_ACTIVITY_:
Return every record exactly. Omit nothing.

::: AVAILABLE DATA :::

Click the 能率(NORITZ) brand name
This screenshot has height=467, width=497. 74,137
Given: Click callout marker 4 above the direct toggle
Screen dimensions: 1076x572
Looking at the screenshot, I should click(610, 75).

:::

_RESPONSE FOR THIS EXERCISE_:
Click the 能率(NORITZ) brand name
This screenshot has height=467, width=497. 74,137
Given: Click callout marker 4 above the direct toggle
Screen dimensions: 1076x572
Looking at the screenshot, I should click(610, 75).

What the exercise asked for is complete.